Azioni da svolgere:
1. Nella voce sull'enterorragia, come si chiama il colore piceo caratteristico che il sangue dà alle feci?
2. Sostituisci "scorbuto" con "avitaminosi C" e riporta il passo della voce sull'enterorragia da "Enciclopedia Italiana (1932)" fino a "stomaco (v. gastrorragia)." compreso.
3. Prosegui la voce sull'enterorragia a partire dalla sua ultima frase.

Estratto del documento:
:::
ENTERORRAGIA

Enciclopedia Italiana (1932)

ENTERORRAGIA (dal gr. ἔντερον "intestino" e ραγία di αἱμορραγία "emorragia"; ted. Darmblutung)

Leonardo Alestra

È la perdita di sangue dall'intestino; avviene prevalentemente nei processi ulcerativi di quello, per ulcera duodenale, dissenteria, tifo, tubercolosi, carcinoma, colite ulcerosa, ma può aversi anche come conseguenza d'emorroidi interne, di polipi, o di malattie discrasiche (malaria, scorbuto, emofilia, leucemia, ecc.) e ancora in seguito a infezioni settiche, oppure a stasi venosa generale, a embolia o trombosi di vasi intestinali, a invaginazione, a elmintiasi (anchilostoma), e finalmente per necrosi prodotta da veleni ad azione caustica o per lesioni da cause meccaniche (corpi estranei ingoiati, masse fecali indurite). Il sangue può inoltre provenire dallo stomaco (v. gastrorragia).

Le enterorragie si manifestano con la presenza di sangue nelle feci che acquistano, per alterazione di esso, un colore piceo caratteristico (melena); ma se l'emorragia è copiosa e proviene dalle parti terminali dell'intestino, il sangue mantiene il suo colorito rosso rutilante. Viceversa le piccole perdite sanguigne non sono rilevate nelle feci che con mezzi chimici o microscopici (emorragie occulte). Le emorragie intestinali di lieve grado non producono sintomi rilevanti, tranne, a lungo andare, uno stato anemico dell'infermo. Le enterorragie cospicue s'accompagnano ai sintomi di ogni copiosa emorragia interna (pallore, oscuramento della vista, raffreddamento della cute, rarefazione del polso, nausea, vomito, vertigine, perdita della coscienza).
:::
Dati in ingresso:
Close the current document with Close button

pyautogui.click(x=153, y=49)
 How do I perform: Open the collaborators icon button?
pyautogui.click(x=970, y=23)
:::
Risposte in ordine:
1. Melena.

2.
Enciclopedia Italiana (1932)

ENTERORRAGIA (dal gr. ἔντερον "intestino" e ραγία di αἱμορραγία "emorragia"; ted. Darmblutung)

Leonardo Alestra

È la perdita di sangue dall'intestino; avviene prevalentemente nei processi ulcerativi di quello, per ulcera duodenale, dissenteria, tifo, tubercolosi, carcinoma, colite ulcerosa, ma può aversi anche come conseguenza d'emorroidi interne, di polipi, o di malattie discrasiche (malaria, avitaminosi C, emofilia, leucemia, ecc.) e ancora in seguito a infezioni settiche, oppure a stasi venosa generale, a embolia o trombosi di vasi intestinali, a invaginazione, a elmintiasi (anchilostoma), e finalmente per necrosi prodotta da veleni ad azione caustica o per lesioni da cause meccaniche (corpi estranei ingoiati, masse fecali indurite). Il sangue può inoltre provenire dallo stomaco (v. gastrorragia).

3.
La terapia deve anzitutto proporsi di arrestare la perdita di sangue, specialmente se è abbondante. A tal fine ci si vale dei mezzi seguenti: riposo assoluto, soppressione d'ogni cibo e d'ogni bevanda per 24-48 ore (si daranno solo bibite fredde in piccola quantità), applicazione d'una vescica di ghiaccio sull'addome, uso interno d'oppiacei (laudano) o ipodermico di morfina; inoltre uso d'emostatici: cloruro di calcio per bocca nelle forme lievi, nelle gravi, iniezioni di coaguleno eventualmente per via endovenosa, di siero di cavallo, di gelatina, d'ergotina, d'adrenalina. Nelle emorragie del crasso si faranno irrigazioni rettali di soluzione d'acido tannico, d'adrenalina (10 gocce, in mezzo litro d'acqua, della soluzione al millesimo), di coaguleno (3-5%). Se si hanno segni di collasso, collocare l'infermo con la testa bassa, ricorrere a eccitanti cardiaci e a ipodermoclisi o fleboclisi di soluzione fisiologica clorosodica. Cessata l'emorragia, si riprenderà con prudenza l'alimentazione continuando a tenere l'infermo in riposo e a somministrargli per alcuni giorni degli emostatici, mentre si provvederà, a combattere la causa da cui l'enterorragia è stata determinata. In casi gravissimi può occorrere la trasfusione del sangue.